Yo acababa de llegar de Europa, en donde hubiese celebrado la Navidad bajo el bombardeo de los anuncios comerciales, entre luces y música, con el riesgo de no dejarme conquistar y conmover por el misterio del Amor hecho Niño… El encuentro entre aquel muchacho karimoyón y Dios, en la Navidad africana, con el regalo de la Eucaristía, me resultó todo un símbolo claro y elocuente de nuestra historia y, para cada persona: aunque celebremos la Navidad en el lujo, aunque “no nos falte nada” siempre seremos unos pobres necesitados de la riqueza divina que nos “revista”, de aquello que el pecado y el egoísmo nos arrebataron.
Una gran alegría
“El Ángel del Señor despertó a los pastores y les dijo: Les anuncio una gran alegría, que lo será para todo el pueblo, les ha nacido hoy un Salvador, que es Cristo el Señor” (Lc 2,10-11). Desde aquella noche los hombres seguimos a los pastores, vamos a Belén y encontramos al Señor, lo contemplamos en el pesebre y en el regazo de María, su Madre.
Lo buscamos porque Él primero nos busca y ha venido a poner su morada entre nosotros, y nos despierta en nuestra “noche”, para envolvernos, como a los pastores, “en su luz” (Lc 2,9). Las señales para poderlo encontrar y reconocerlo son inconfundibles, son las mismas de mi primera Navidad africana, son las señales “divinas”. Dios no ha cambiado su estilo. Él sigue viniendo, buscándonos, pero en su “contrario”; es decir que, siendo omnipotente, viene en la debilidad de un Niño frágil; siendo Creador y Señor viene y descansa en un pesebre porque “no hay sitio para Él en la posada” (Lc 2,7); siendo Él, el completamente Otro, lejano y trascendente, se nos acerca necesitado de todo, como lo es un niño recién nacido. “Siendo de condición divina, se anonadó”, afirma escuetamente San Pablo (Flp 2,6).
Hay una secreta y dura resistencia, en todos nosotros, para aceptar este “estilo divino”, pero no hay alternativa, como no la hubo para los Reyes magos: “ellos se presentaron en Jerusalén” y se acercaron al rey Herodes, nos informa el evangelista Mateo (2,1), pero tuvieron que ponerse en camino para Belén, “la menor entre los clanes de Judá” (Mt 2,6), hacia un pesebre, para encontrar al Rey y Señor.
Todos buscamos a Dios
Todos, de algún modo, buscamos a Dios, pero lo verdaderamente importante es que le busquemos en donde Él se nos manifiesta, en donde Él nos espera.
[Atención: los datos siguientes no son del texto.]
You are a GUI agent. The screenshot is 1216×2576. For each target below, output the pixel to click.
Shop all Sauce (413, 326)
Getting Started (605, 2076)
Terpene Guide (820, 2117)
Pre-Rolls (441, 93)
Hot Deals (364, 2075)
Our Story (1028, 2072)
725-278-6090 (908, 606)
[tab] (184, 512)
Allá y sólo allá podemos ofrecerle lo poco que tenemos, para recibir lo mucho que Él nos ofrece, a saber, a sí mismo, al Emmanuel, “Dios-con-nosotros”. Sólo así podemos hacer nuestra la declaración gozosa del anciano Simeón: “Mis ojos han visto tu salvación, la que Tú has preparado para todos los pueblos” (Lc 2,30). Sólo así podremos ser mensajeros del verdadero gozo de la Navidad.
Nunca lo comprenderemos suficientemente, porque es demasiado grande el misterio y nuestro corazón demasiado pequeño, diría el Santo Cura de Ars, pero esa es la verdad: en el rostro del Niño, se nos revela el rostro de Dios Padre “compasivo y misericordioso” (St 5,11) y el contemplarle en Belén, nos hace brotar irresistible el impulso de repetir el gesto de los ángeles, es decir, de salir, de volar, para gritar con todo lo que somos: “Les anuncio una gran alegría, que lo será para todos” (Lc 2,11).
Es inmensa nuestra tarea de nuevos “mensajeros”. Nos urge vivir en el amor, sintiéndonos solidarios con todos, con los más excluidos, con los más lejanos… sin discriminación alguna. ¡Es Navidad! Fortalecidos por la convicción que nos anuncia el misterio de Belén, a saber, que en la historia humana, aunque marcada por el mal y el sufrimiento, la última palabra pertenece a la Vida y al Amor que contemplamos en el Niño de Belén.